WORK TO DO -
1/ Reproduce word for word the stretch of the motor teardown text that begins with the words "Important: If you" and ends with "the contact pins.".
2/ Write the next part of the motor teardown text, starting right after its final sentence.

TEXT TO READ -
** Start **
Once the main components of the electric motor, shaft, air fan and bearings were removed from the plastic casing as one piece, the large outer stationary core of the motor could be slipped off the inner rotating motor core. The plastic VSC switch assembly remained attached to the end of the removed motor core at this stage.
The inner rotating shaft section remains complete with 2 x bearings, the rotating contact surface for the brushes, the inner motor coil/core/magnets, plastic air fan and the shaft itself.
This was a great time to give the entire set of components a quick clean and blow down with compressed air. We also gave the bearings a quick spray with a penetrating liquid lubricant (eg: CRC, WD40, etc).
Important: If you do a similar service on fast moving parts, DO NOT contemplate using Silicon sprays, as although they are slippery on a surface, they become sticky rather than slippery when subject to speed and associated sheer forces!
Step 3 – Removing the Plastic Variable Speed Control (VSC) Switch Housing
The variable speed ON / OFF switch is contained in a separate plastic housing. The entire housing can be removed from the motor by simply pulling straight out from the end of the motor core. The switch housing assembly is only attached to the motor core by four small brass electrical contacts, so care was needed not to bend or damage the contact pins.
** End **
ENTRIES PROVIDED -
** Start **
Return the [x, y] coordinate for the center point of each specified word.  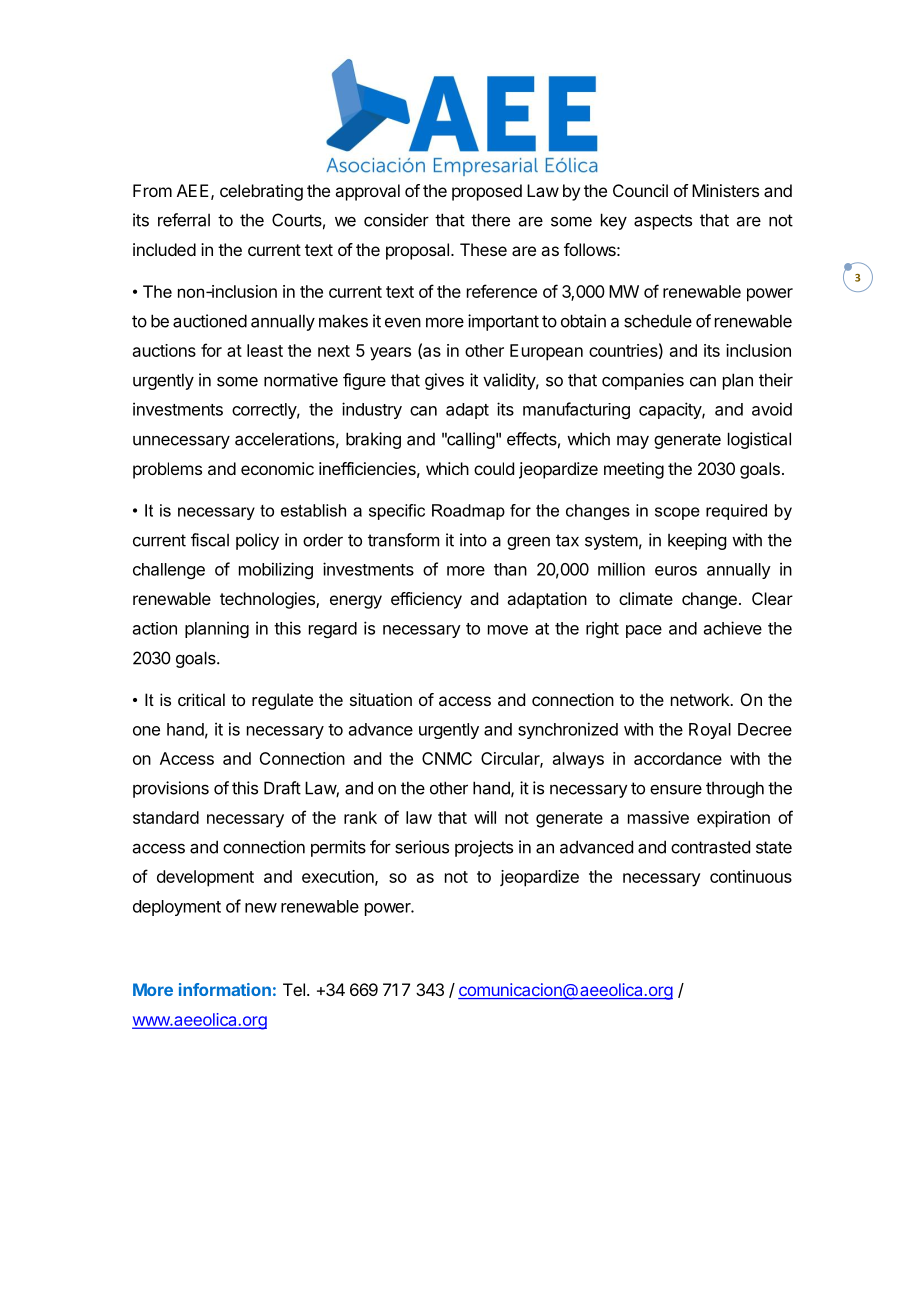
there [490, 220]
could [494, 468]
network [701, 699]
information [225, 989]
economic [277, 468]
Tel [294, 989]
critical [201, 699]
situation [381, 699]
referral [184, 220]
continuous [751, 876]
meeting [634, 470]
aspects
** End **
EXPECTED RESULTS -
1/
Important: If you do a similar service on fast moving parts, DO NOT contemplate using Silicon sprays, as although they are slippery on a surface, they become sticky rather than slippery when subject to speed and associated sheer forces!
Step 3 – Removing the Plastic Variable Speed Control (VSC) Switch Housing
The variable speed ON / OFF switch is contained in a separate plastic housing. The entire housing can be removed from the motor by simply pulling straight out from the end of the motor core. The switch housing assembly is only attached to the motor core by four small brass electrical contacts, so care was needed not to bend or damage the contact pins.

2/
Step 4 – Opening Up the VSC Switch Housing
Once the plastic housing was separated from the motor completely, the switch housing itself was opened to gain access to the mini electronic PCB board and sliding switch arrangement inside. The internal components of the switch housing control the current flow to vary motor speed.
The plastic housing had an internal plastic clip arrangement that cannot be seen from the outside of the housing. The clips held the two sides of the molded plastic together.
From the seam of the plastic, a small screw driver was used to gently wedge the two sides of the plastic apart. Care was taken not to break the fragile clips during separation.
In separating the two sides of the switch arrangement, two internal parts fall out. The top blue plastic switch slider plate which can be seen from the outside of the tool and the smaller black plastic slider that sits underneath it.
Step 5 – Separating Variable Speed Motor Controller PCB board and Replacing TRIAC Chip
Once the switch housing was totally apart, a small white PCB circuit board could be seen. It was gently removed by sliding the part sideways. The PCB board was only lightly clamped into the switch housing by the electrical contact plates that surrounded it.
The part found to be stopping the variable speed control from working was the small black on the white PCB. It was a small chip with four contacts (three small legs on one side and one larger contact on the opposite edge of the chip).
The chip is known as a TRIAC, or a “Triode for Alternating Current”. The triode chip code was BT134W. They are relatively easily available items and (should) cost around a couple of bucks online or from local electrical components suppliers.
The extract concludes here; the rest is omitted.